Un viejo estuvo cerca de esta confesión, pero sostuvo que cometía actos libidinosos contra niñas porque sufría un trastorno mental. De nada valía que la persona fuera detenida “con las manos en la masa”. Siempre inventaban una excusa, algunas de ellas daban risa… Esa experiencia vivencial me ha servido toda mi vida como periodista y sociólogo. A veces me sorprendía lo que me decían en confianza los detenidos. Siempre atendía de la mejor manera personal y legal a los que ahora llaman “privados de libertad”. Varios de ellos me lo agradecieron después, cuando los encontraba por las calles de la capital.
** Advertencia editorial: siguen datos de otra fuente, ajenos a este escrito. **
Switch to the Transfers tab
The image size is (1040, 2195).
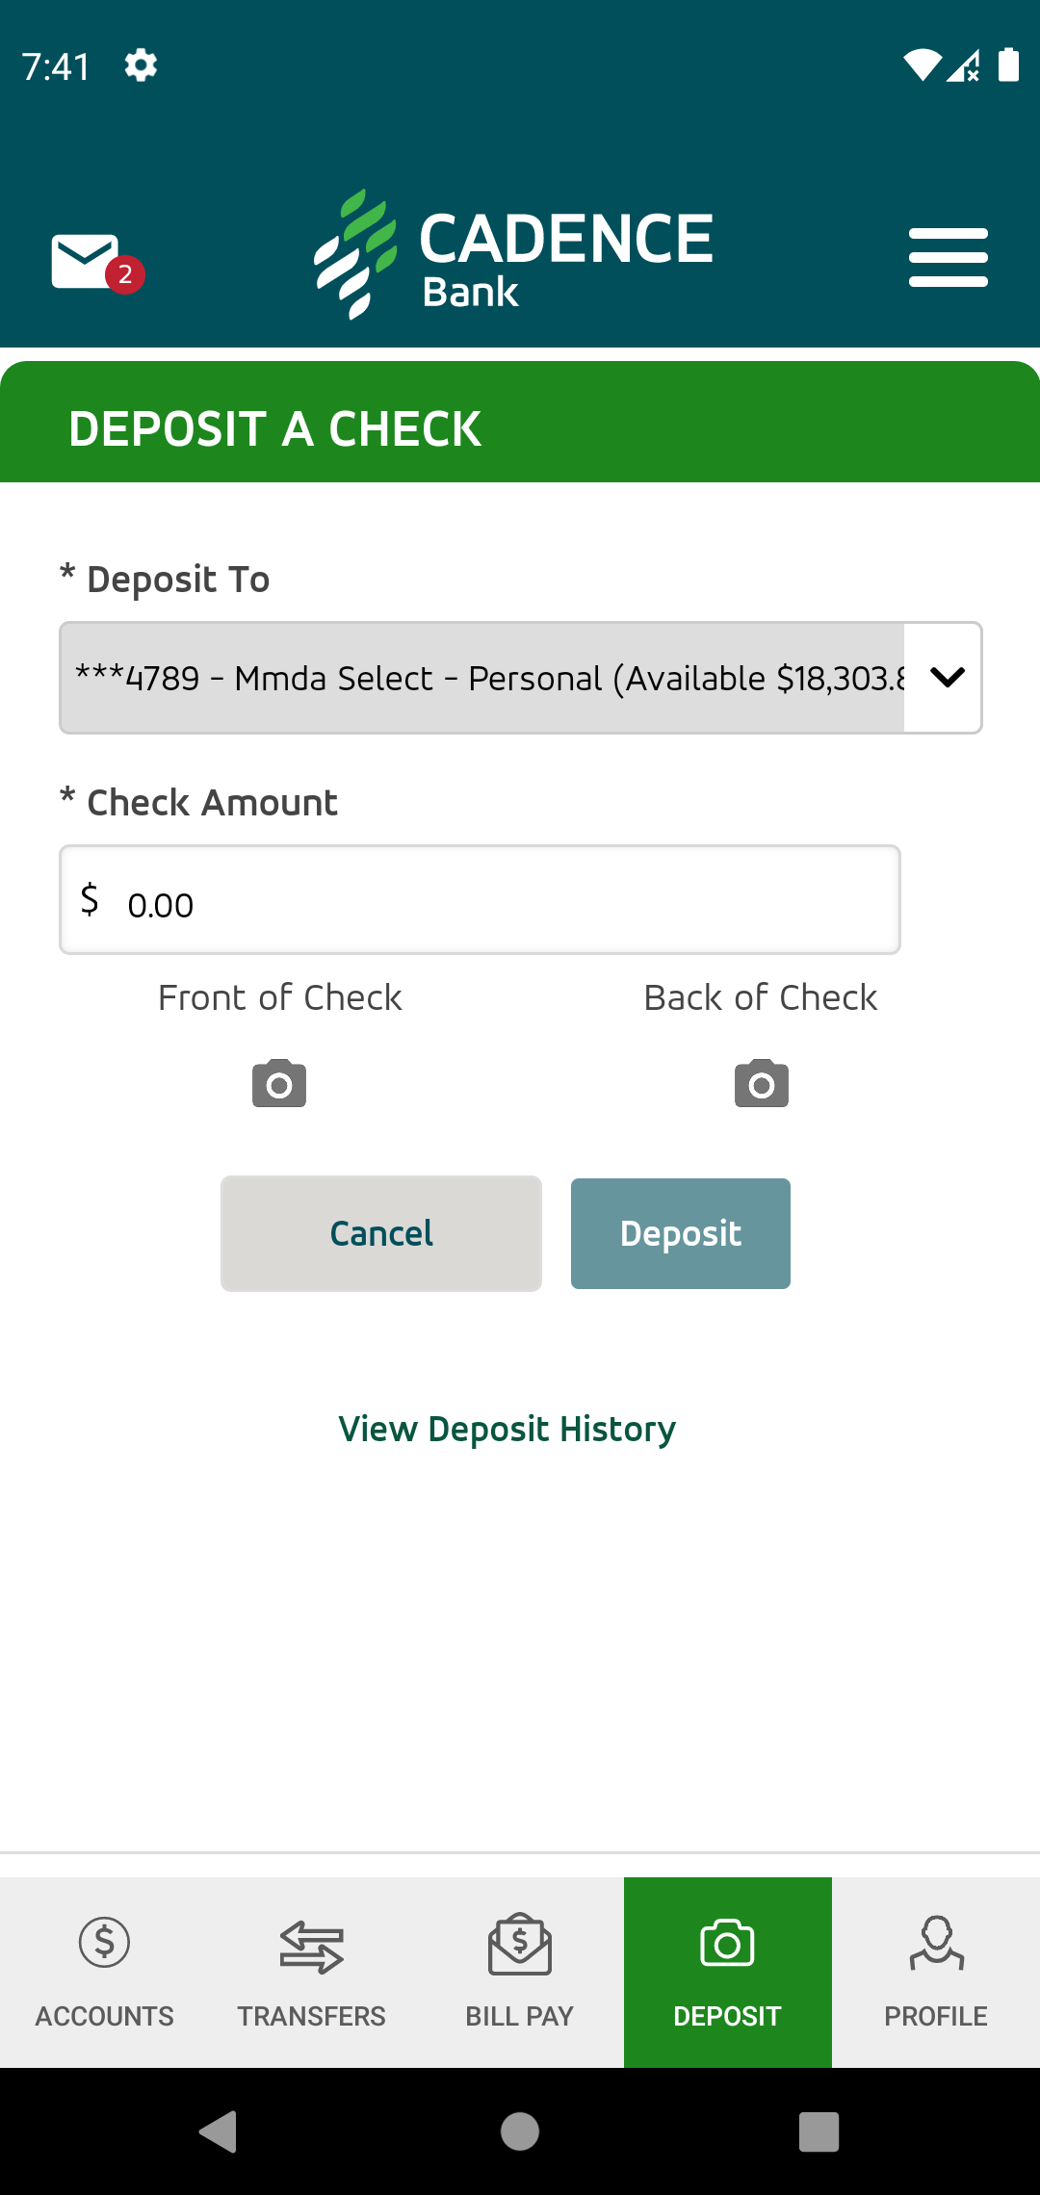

Recuerdo que varios me confesaron que “la pasaban mejor” en la cárcel que en sus casas. Presos no tenían problemas para conseguir “los tres golpes” diarios de comida. Tampoco responsabilidad de llevar plata a la familia.
Señalaban que en libertad sufrían la “cantaleta” de la mujer para que buscara trabajo y se portara bien. En prisión tenían amigos, pasaban horas jugando o bochincheando, hasta algunos disfrutaban de “prestigio” (¿?). Una vez me atreví a preguntar sobre si extrañaban las relaciones íntimas. Alguien me dijo que en la cárcel “algo se conseguía”… (No pregunté más). Pensé en esta experiencia de mi primer empleo al enterarme que piensan hacer una ley de “sapería”. Los que denuncien a los que corrompieron y se beneficiaron con los delitos recibirán rebaja de pena. ¿No es esto premiar a los maleantes? Tal vez sea anticuado en cuestiones modernas de justicia. En mi época, los jurados de conciencia debían representar a la sociedad. Nunca ser todos de hombres o mujeres porque nuestra nación tiene mitad y mitad… (¿Cuándo cambiarán al ministro del MOP?).